» Requirement
Select from the records below every line that has the word "agent" in it.

» Data to use
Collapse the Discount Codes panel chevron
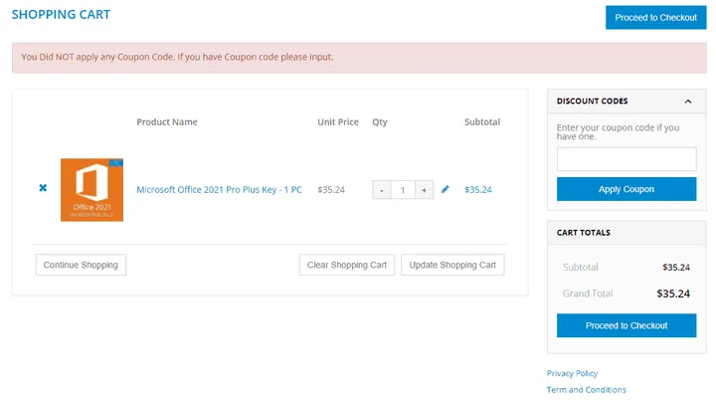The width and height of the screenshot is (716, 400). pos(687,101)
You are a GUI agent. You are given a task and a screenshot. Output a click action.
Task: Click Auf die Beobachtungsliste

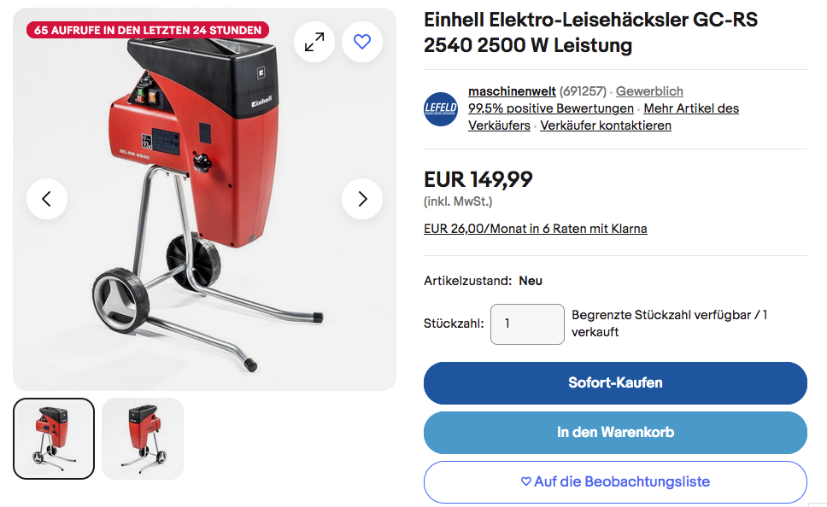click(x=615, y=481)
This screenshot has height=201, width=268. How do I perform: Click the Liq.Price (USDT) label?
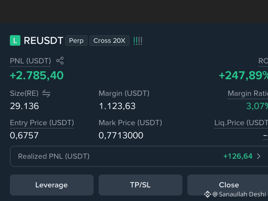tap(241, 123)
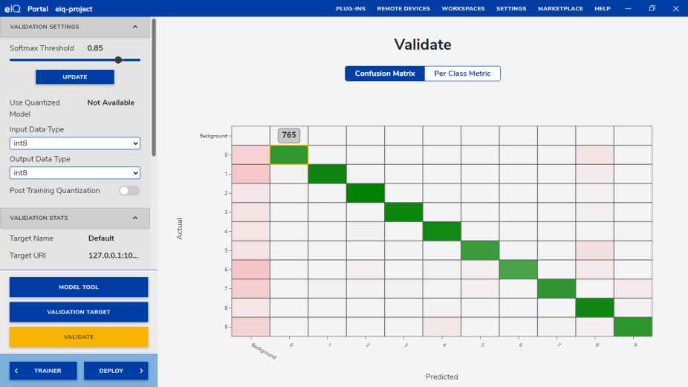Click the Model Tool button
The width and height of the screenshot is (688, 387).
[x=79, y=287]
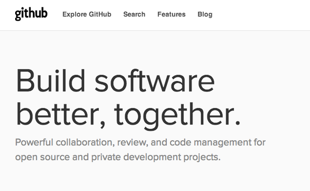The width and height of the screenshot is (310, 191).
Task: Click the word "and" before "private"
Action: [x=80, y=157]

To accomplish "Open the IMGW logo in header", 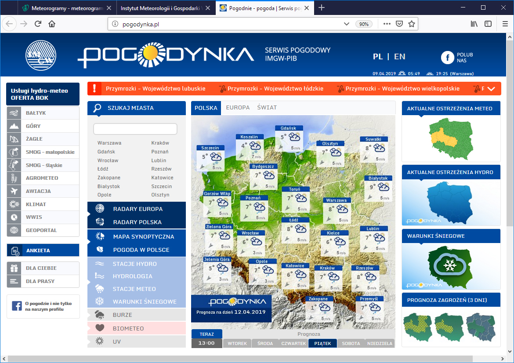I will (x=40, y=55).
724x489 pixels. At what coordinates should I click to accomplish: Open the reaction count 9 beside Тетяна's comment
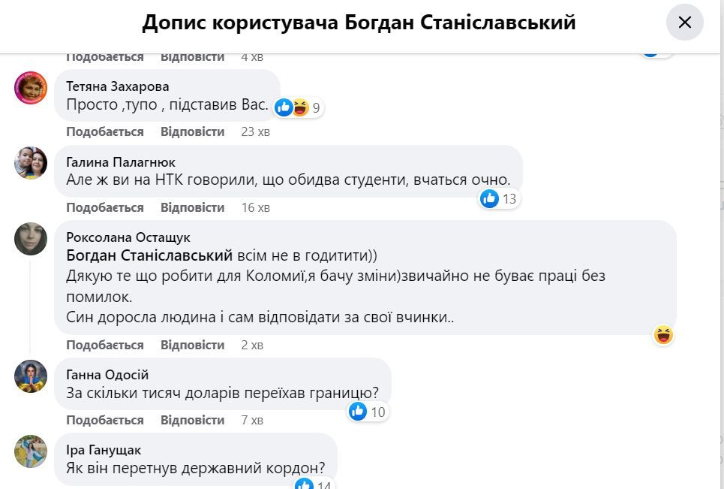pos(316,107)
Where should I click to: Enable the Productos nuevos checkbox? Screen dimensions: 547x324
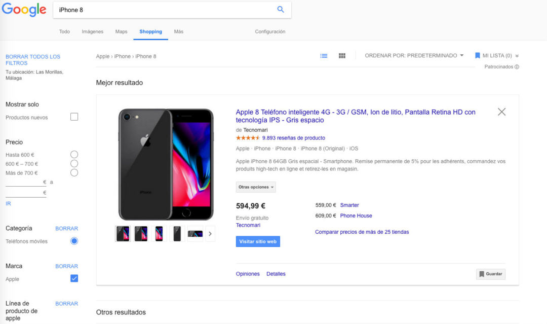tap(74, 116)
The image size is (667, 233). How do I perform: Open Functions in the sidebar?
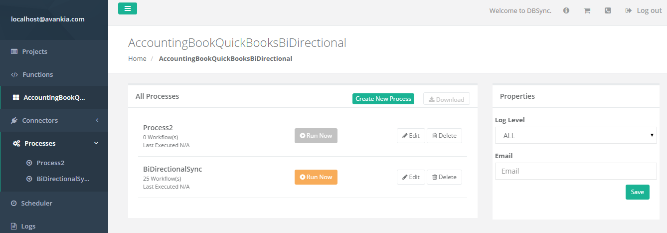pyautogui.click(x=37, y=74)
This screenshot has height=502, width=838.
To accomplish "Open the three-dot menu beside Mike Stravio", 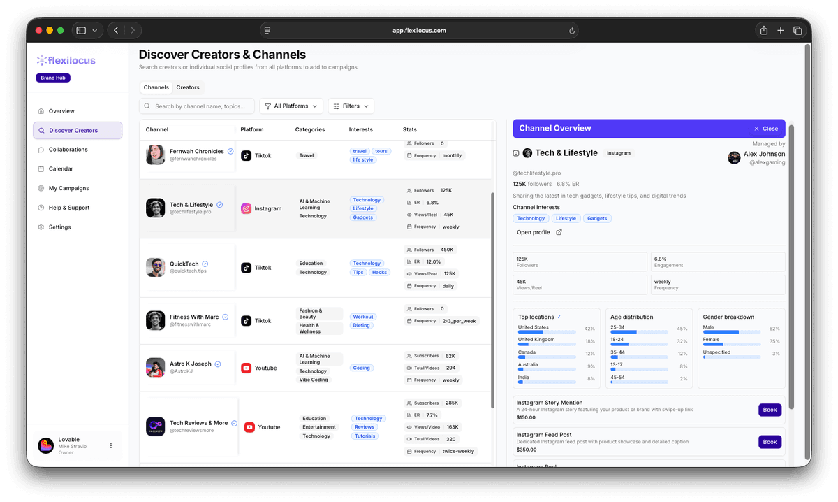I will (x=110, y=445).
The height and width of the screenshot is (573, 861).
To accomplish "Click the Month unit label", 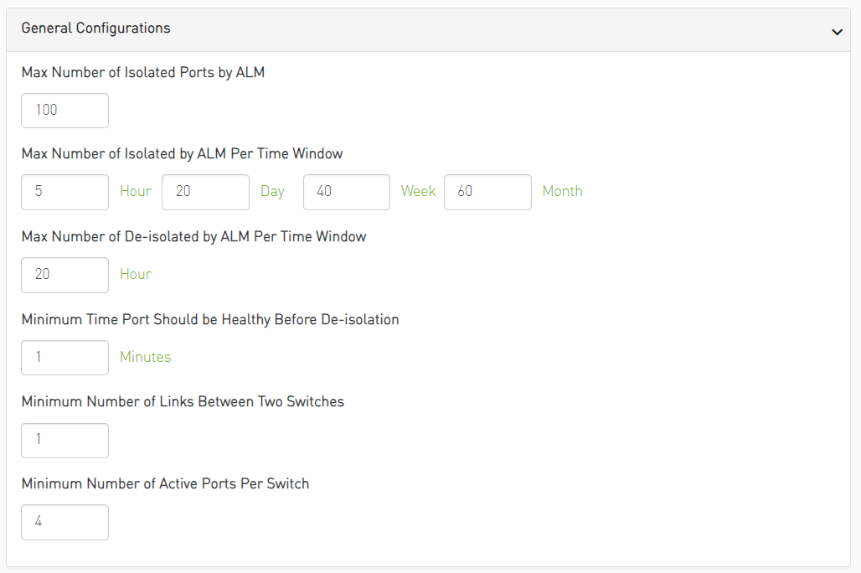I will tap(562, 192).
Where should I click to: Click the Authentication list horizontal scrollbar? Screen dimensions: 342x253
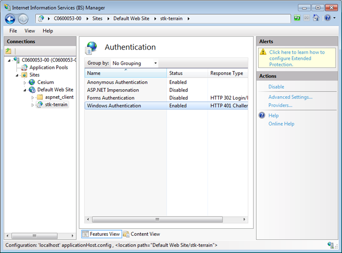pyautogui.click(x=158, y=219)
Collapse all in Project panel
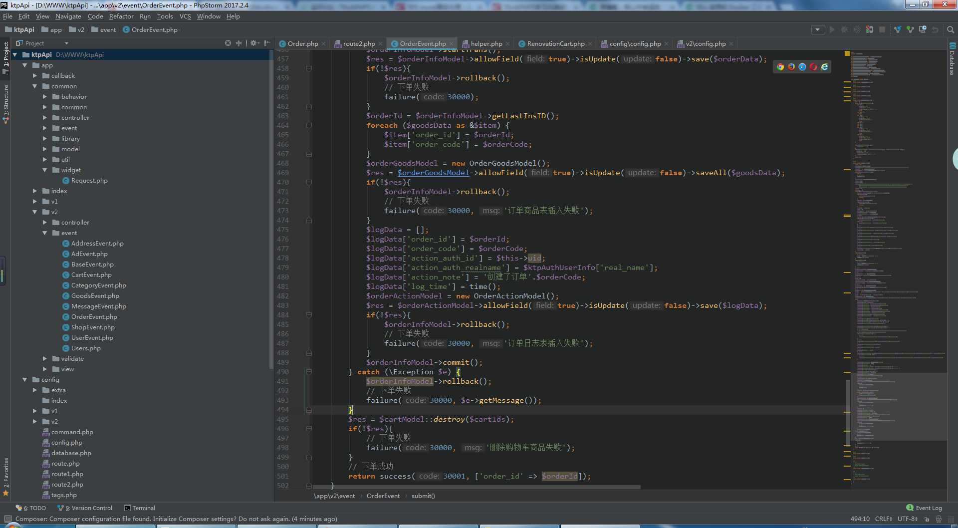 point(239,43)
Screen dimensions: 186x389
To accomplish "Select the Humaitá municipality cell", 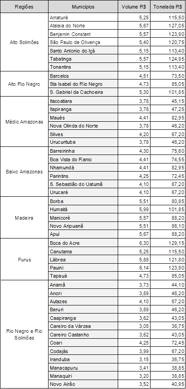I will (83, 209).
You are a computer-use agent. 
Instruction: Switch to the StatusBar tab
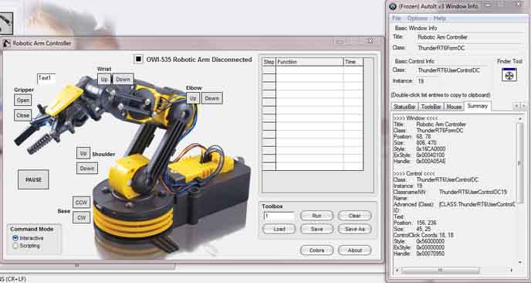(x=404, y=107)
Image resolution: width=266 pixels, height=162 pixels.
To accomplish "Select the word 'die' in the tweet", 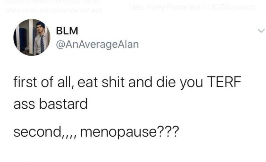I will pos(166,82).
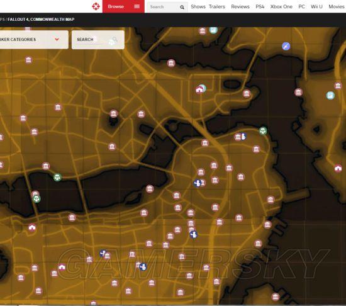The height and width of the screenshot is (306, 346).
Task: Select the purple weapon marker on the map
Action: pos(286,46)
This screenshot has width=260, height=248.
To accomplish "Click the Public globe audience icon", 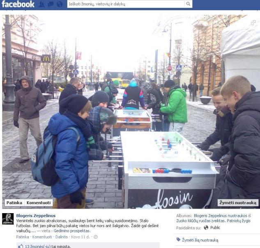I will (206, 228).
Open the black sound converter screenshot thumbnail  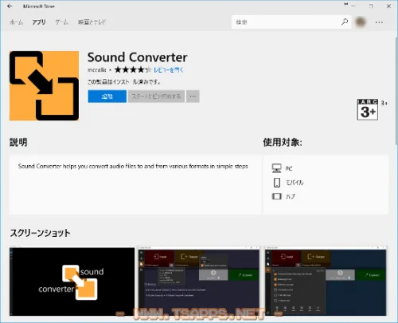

» Reply
You are a GUI agent. You are given a task and a screenshot. Output a click action.
You are a computer-use agent. 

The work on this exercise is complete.